• Text segment
--- START ---

Comment on CrowdStrike downtime apparently caused by update that replaced a file with 42kb of zeroes
CeeBee_Eh@lemmy.world 5 months agoThat’s a bad analogy. CrowdStrike’s driver encountering an error isn’t the same as not having disk IO or a memory corruption. If CrowdStrike’s driver didn’t load at all the system could still boot.
It should absolutely be expected that if the CrowdStrike driver itself encounters an error, there should be a process that allows the system to gracefully recover. The issue is that CrowdStrike likely thought of their code as not being able to crash as they likely only ever tested with good configs, and thus never considered a graceful failure of their driver.
5C5C5C@programming.dev 5 months ago
I don’t doubt that in this case it’s both silly and unacceptable that their driver was having this catastrophic failure, and it was probably caused by systemic failure at the company, likely driven by hubris and/or cost-cutting measures.
Although I wouldn’t take it as a given that the system should be allowed to continue if the anti-virus doesn’t load properly more generally.

--- END ---

• Exercise data
--- START ---

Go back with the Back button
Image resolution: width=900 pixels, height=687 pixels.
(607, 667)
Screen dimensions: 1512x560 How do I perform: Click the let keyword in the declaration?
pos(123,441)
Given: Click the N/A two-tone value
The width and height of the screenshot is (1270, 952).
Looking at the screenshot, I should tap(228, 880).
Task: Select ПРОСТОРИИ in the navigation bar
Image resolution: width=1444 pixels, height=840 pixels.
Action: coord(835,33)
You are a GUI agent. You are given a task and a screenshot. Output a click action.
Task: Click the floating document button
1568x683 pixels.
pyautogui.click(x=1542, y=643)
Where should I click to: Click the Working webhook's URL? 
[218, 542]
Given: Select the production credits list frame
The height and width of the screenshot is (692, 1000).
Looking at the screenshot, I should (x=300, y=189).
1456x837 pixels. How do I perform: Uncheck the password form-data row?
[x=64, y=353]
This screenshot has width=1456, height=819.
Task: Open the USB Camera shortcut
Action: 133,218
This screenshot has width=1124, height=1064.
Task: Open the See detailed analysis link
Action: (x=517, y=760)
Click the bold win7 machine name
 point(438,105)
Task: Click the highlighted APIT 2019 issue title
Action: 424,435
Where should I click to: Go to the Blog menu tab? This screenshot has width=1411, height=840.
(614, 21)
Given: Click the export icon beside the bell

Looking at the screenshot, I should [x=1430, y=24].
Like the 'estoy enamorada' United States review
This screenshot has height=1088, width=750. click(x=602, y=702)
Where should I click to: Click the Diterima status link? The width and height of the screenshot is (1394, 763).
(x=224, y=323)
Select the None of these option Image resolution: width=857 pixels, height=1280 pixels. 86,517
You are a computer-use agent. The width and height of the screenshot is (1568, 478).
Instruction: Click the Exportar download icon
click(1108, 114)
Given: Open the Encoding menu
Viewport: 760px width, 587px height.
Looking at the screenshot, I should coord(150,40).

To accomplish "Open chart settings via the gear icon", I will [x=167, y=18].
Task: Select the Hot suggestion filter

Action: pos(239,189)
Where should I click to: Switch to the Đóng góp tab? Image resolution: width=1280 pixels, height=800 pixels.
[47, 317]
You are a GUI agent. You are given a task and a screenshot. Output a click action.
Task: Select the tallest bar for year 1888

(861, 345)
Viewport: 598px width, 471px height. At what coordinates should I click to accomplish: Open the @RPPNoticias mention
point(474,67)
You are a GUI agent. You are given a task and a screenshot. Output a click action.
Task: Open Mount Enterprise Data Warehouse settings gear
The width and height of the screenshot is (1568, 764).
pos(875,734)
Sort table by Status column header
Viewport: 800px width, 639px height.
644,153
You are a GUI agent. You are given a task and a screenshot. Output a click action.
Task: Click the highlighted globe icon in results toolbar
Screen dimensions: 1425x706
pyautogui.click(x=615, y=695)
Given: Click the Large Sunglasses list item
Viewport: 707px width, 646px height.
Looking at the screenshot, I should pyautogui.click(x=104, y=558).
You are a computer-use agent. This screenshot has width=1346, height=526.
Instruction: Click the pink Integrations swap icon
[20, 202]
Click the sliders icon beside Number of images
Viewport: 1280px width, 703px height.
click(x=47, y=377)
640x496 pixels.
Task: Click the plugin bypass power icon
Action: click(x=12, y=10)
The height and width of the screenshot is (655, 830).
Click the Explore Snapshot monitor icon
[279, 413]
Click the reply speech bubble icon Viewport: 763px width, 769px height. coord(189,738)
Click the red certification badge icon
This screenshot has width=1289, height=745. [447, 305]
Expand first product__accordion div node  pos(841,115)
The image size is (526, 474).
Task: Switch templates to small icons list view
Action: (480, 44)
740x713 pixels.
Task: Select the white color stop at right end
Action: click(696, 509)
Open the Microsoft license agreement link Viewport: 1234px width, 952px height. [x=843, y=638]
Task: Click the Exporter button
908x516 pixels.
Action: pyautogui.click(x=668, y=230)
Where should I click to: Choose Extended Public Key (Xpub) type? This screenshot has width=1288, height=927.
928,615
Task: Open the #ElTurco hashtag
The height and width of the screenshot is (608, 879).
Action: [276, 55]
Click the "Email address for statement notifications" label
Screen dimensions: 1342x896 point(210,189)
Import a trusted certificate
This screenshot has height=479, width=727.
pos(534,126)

--- END ---

• Exercise prompt
Write what comes next in the CrowdStrike forum thread, starting after its final sentence. The rows have no connection to the text.

• Output for this task
For an enterprise business system, it’s entirely plausible that if a crucial anti-virus driver can’t load properly then the system itself may be compromised by malware, or at the very least the system may be unacceptably vulnerable to malware if it’s allowed to finish booting. At that point the risk of harm that may come from allowing the system to continue booting could outweigh the cost of demanding manual intervention.
In this specific case, given the scale and fallout of the failure, it probably would’ve been preferable to let the system continue booting to a point where it could receive a new update, but all I’m saying is that I’m not surprised more generally that an OS just goes ahead and treats an anti-virus driver failure at BSOD worthy.